Les émissions de gaz à effet de serre en France ont diminué de 1,5 % en 2025, selon les dernières données publiées par le Citepa. Ce chiffre marque un ralentissement par rapport à 2024, où la baisse atteignait 1,8 %. L’organisme précise que la tendance à la diminution des émissions se poursuit, mais à un rythme jugé insuffisant pour respecter les objectifs fixés par la stratégie nationale bas-carbone.
La trajectoire définie par les pouvoirs publics prévoit une réduction d’environ 4 % par an entre 2024 et 2028. Avec une baisse de 1,5 % en 2025, la France reste en deçà de ce niveau. Cet écart s’ajoute à celui déjà observé les années précédentes. Il complique l’atteinte de l’objectif de neutralité carbone à l’horizon 2050.
Des critiques sur les politiques publiques
Plusieurs acteurs pointent un manque d’efficacité des mesures actuelles.

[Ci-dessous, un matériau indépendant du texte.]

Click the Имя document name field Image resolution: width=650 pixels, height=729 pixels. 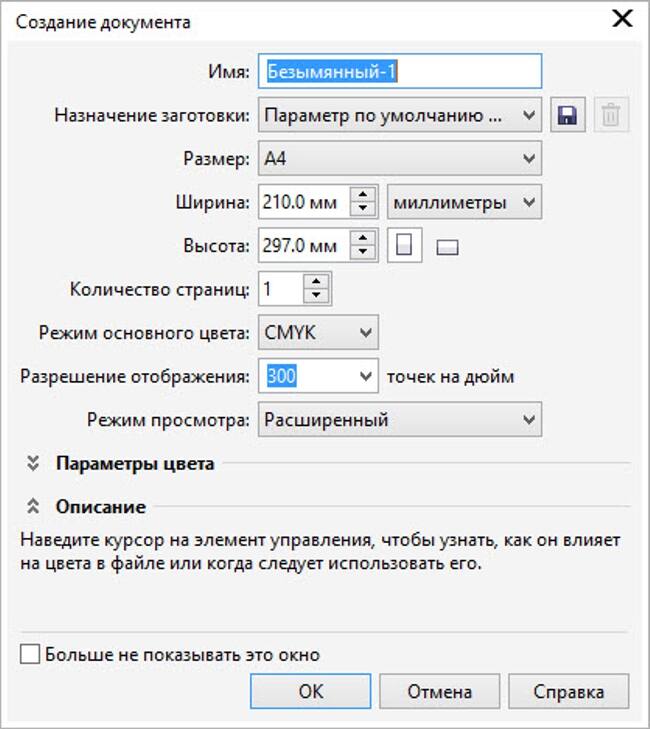[400, 72]
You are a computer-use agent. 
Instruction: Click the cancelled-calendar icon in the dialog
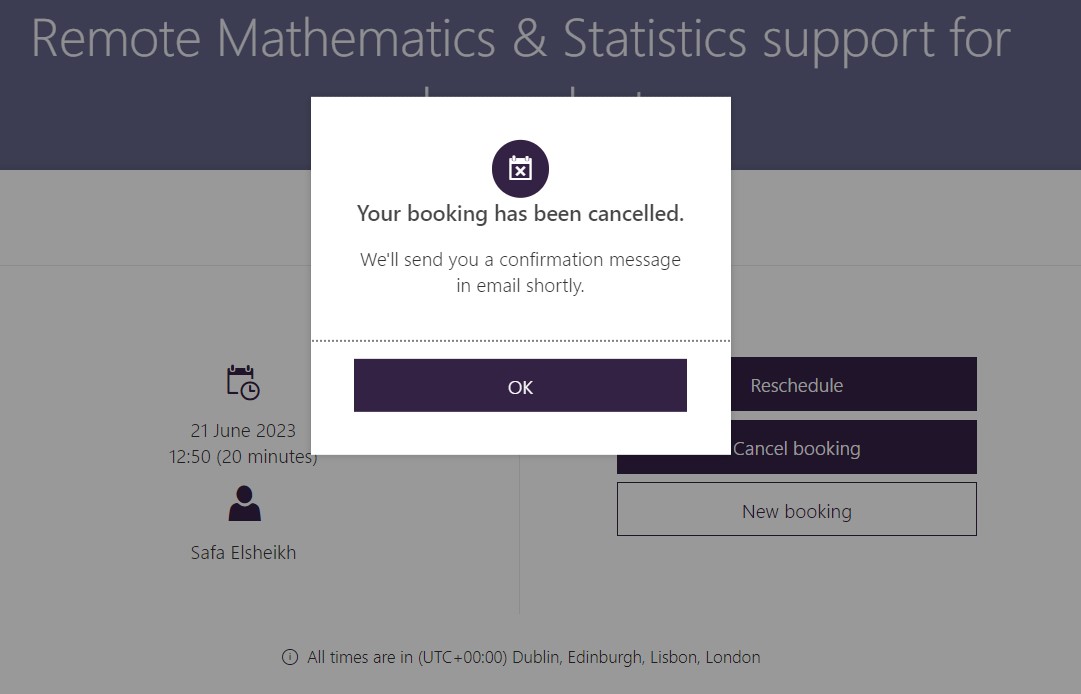click(x=520, y=169)
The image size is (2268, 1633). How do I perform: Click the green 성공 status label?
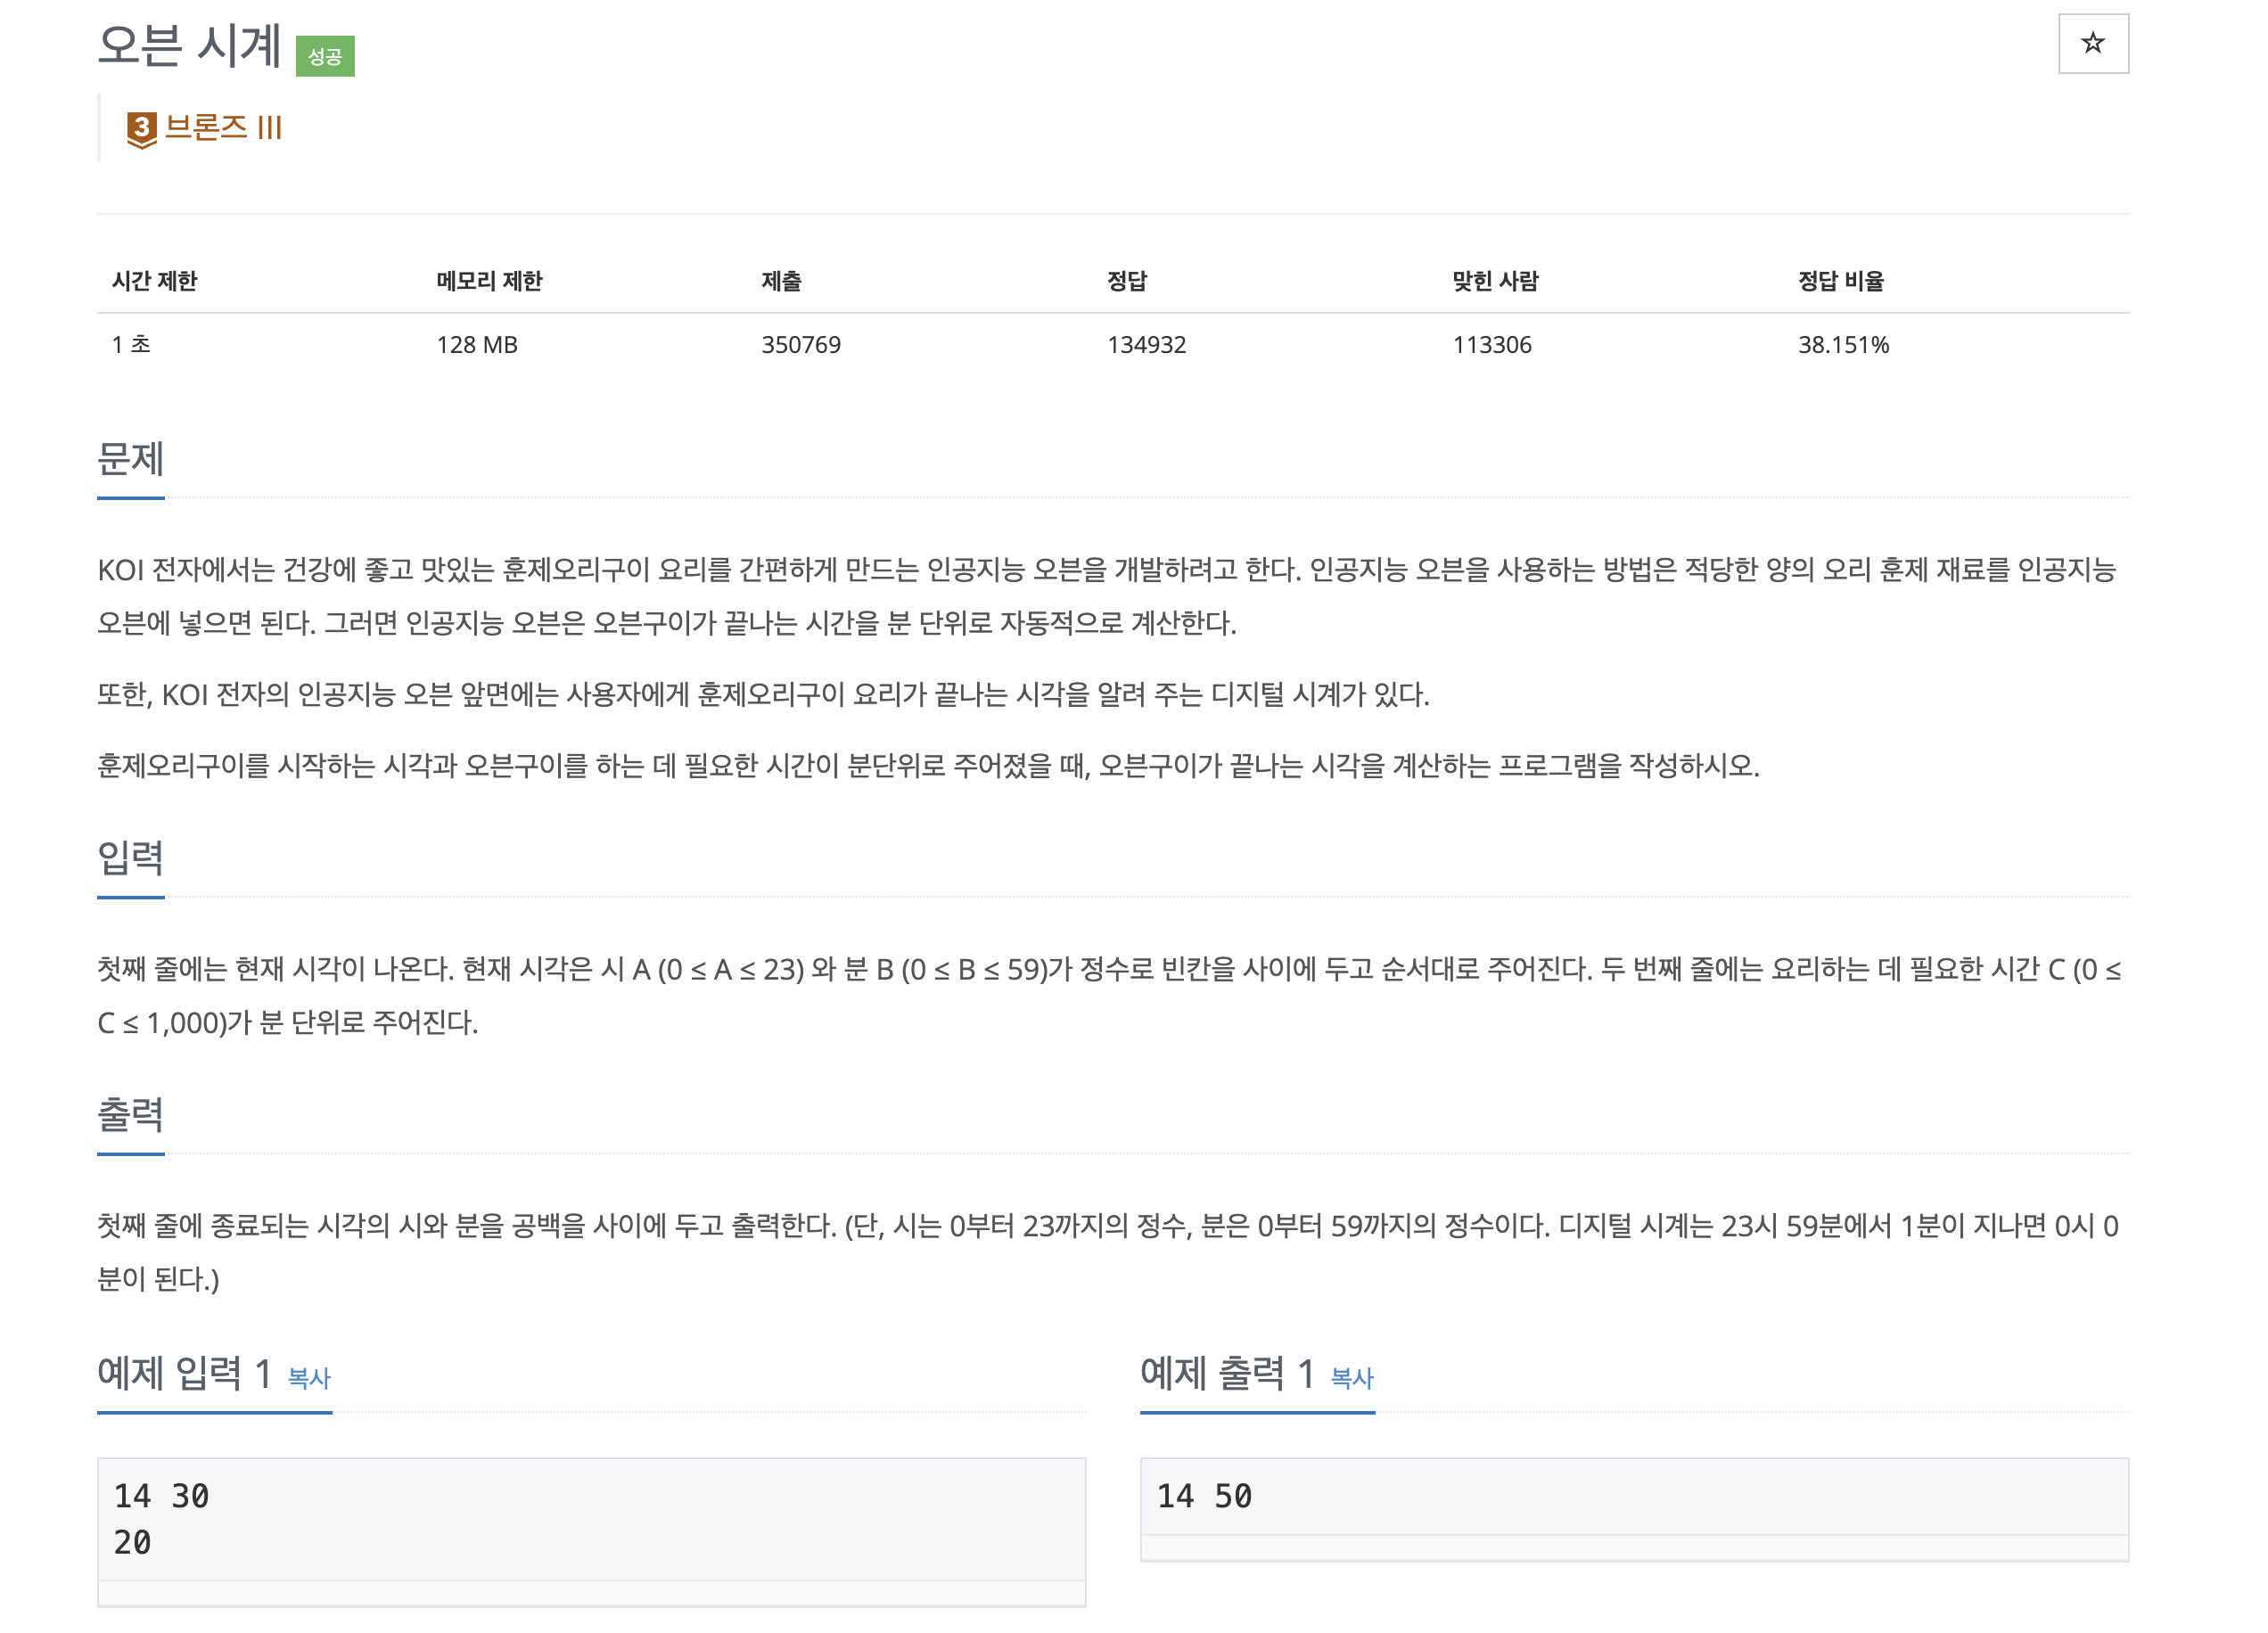coord(325,56)
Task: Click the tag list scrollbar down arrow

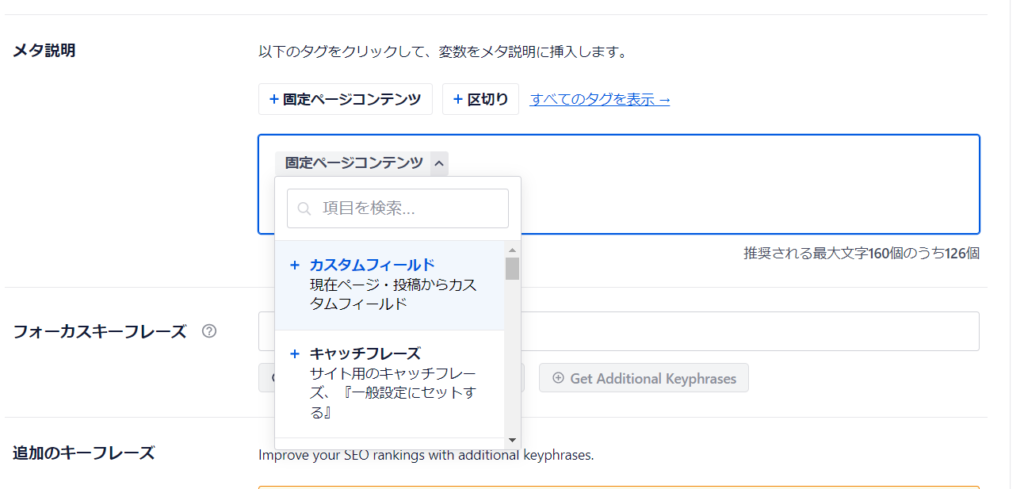Action: click(x=512, y=439)
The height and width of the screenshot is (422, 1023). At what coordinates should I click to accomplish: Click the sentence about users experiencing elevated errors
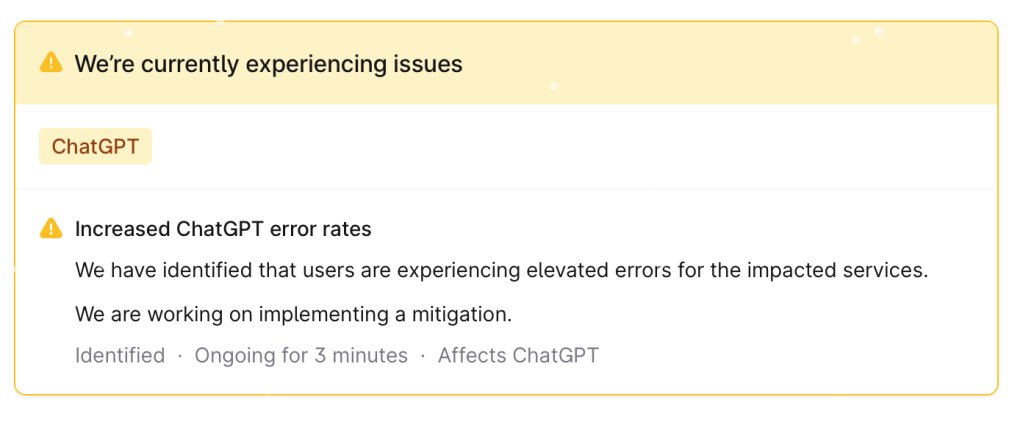click(501, 271)
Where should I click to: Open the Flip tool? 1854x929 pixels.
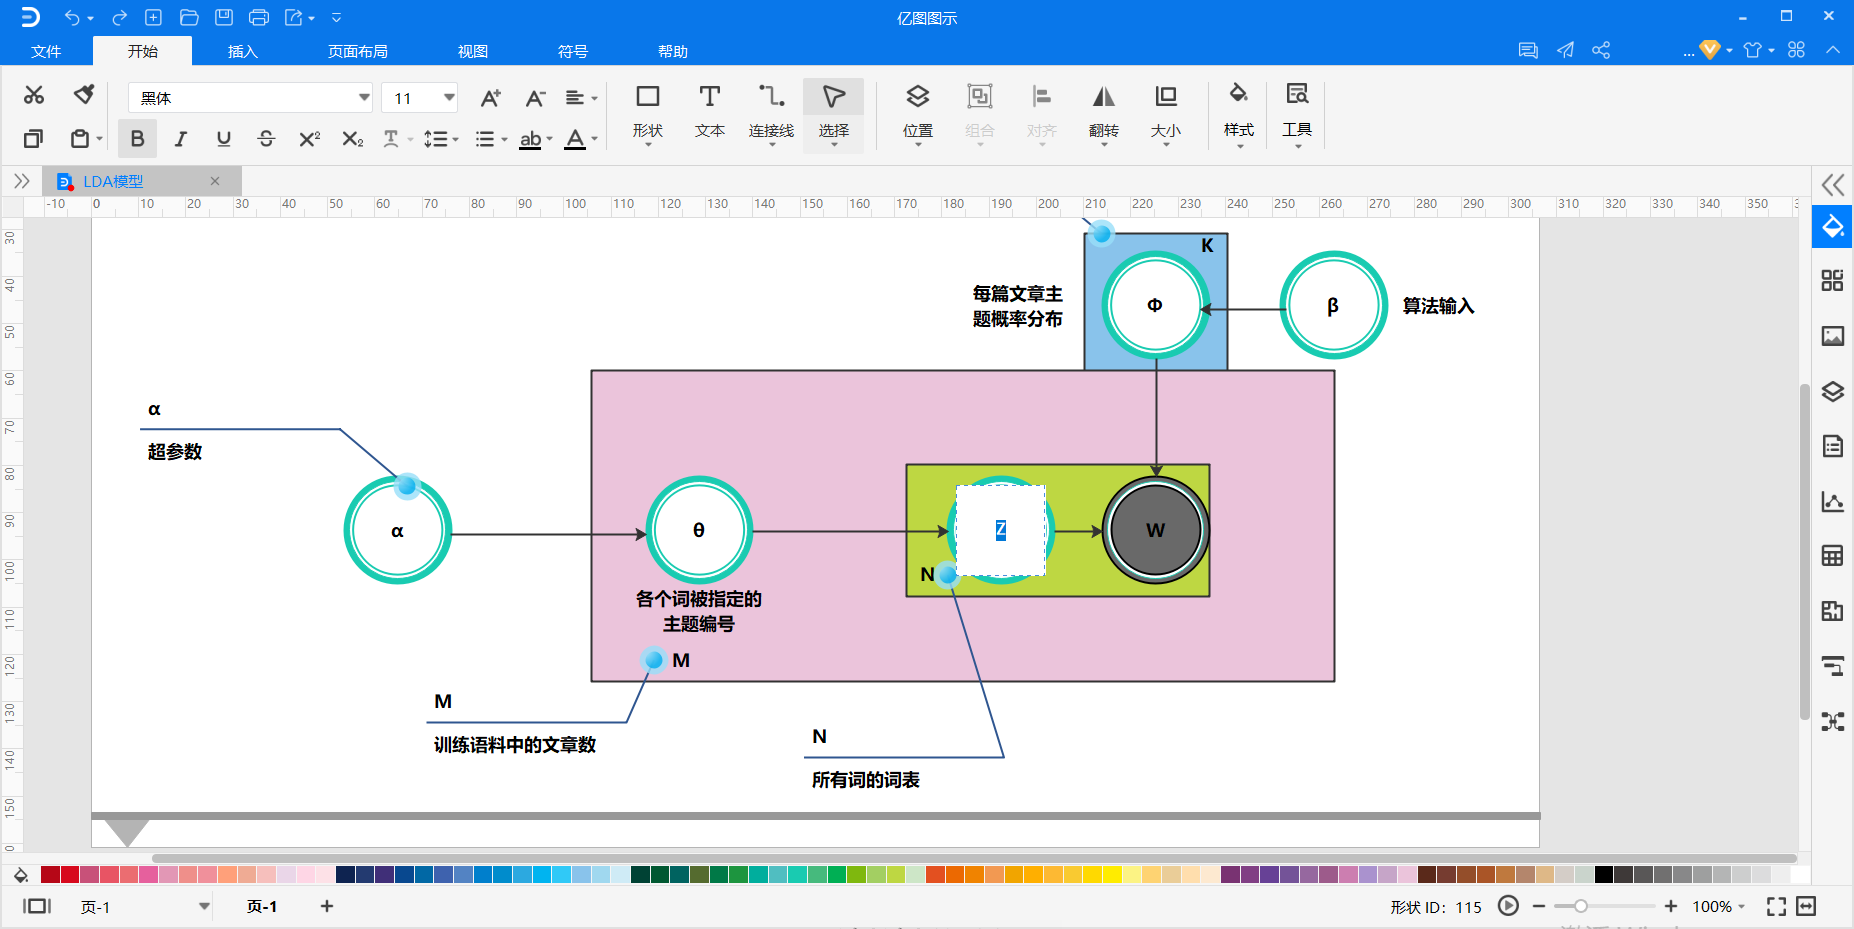(1103, 110)
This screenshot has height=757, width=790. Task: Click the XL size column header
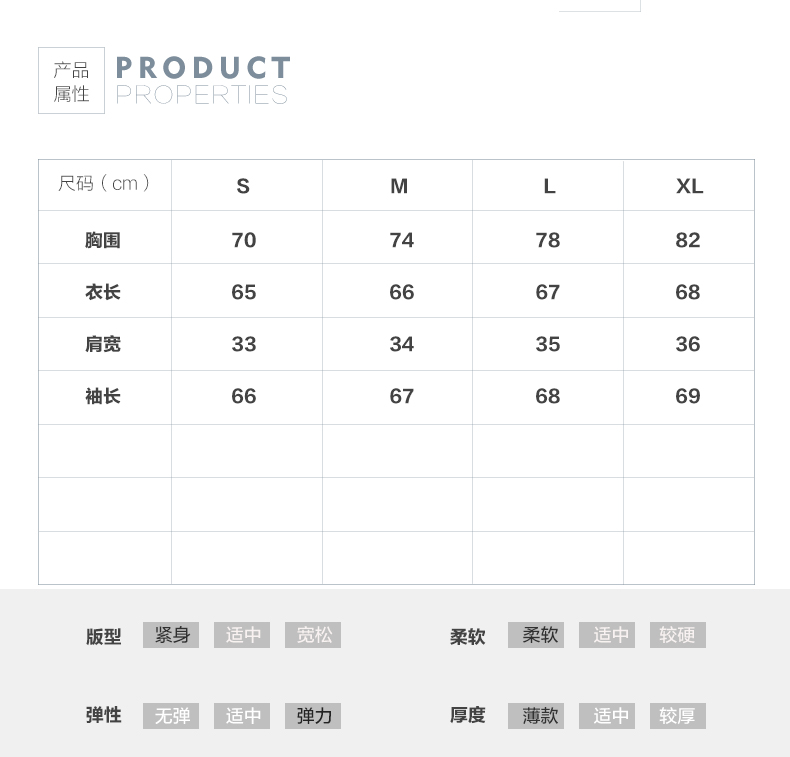point(689,186)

Anne Bringault, du Réseau Action Climat, estime que « les reculs sur les politiques publiques de transition écologique se paient » avec une baisse des émissions inférieure aux objectifs fixés.
Elle évoque également un ralentissement observé sur deux années consécutives. Les évolutions varient selon les secteurs d’activité. Certains domaines, comme l’industrie, ont enregistré des progrès liés à des investissements et à des évolutions de production. D’autres, en particulier les transports, continuent de représenter une part importante des émissions et progressent plus lentement.
Un contexte international similaire
La situation française s’inscrit dans une tendance plus large. Plusieurs pays développés connaissent également un ralentissement de la baisse de leurs émissions, malgré des objectifs climatiques renforcés. Dans le même temps, les températures mondiales restent élevées, avec plusieurs records enregistrés ces dernières années.
Selon les trajectoires officielles, une accélération des réductions sera nécessaire dans les prochaines années pour rester sur la voie fixée. Les données publiées pour 2025 confirment ainsi un décalage entre les objectifs et les résultats actuels, dans un contexte où les politiques climatiques restent appelées à évoluer.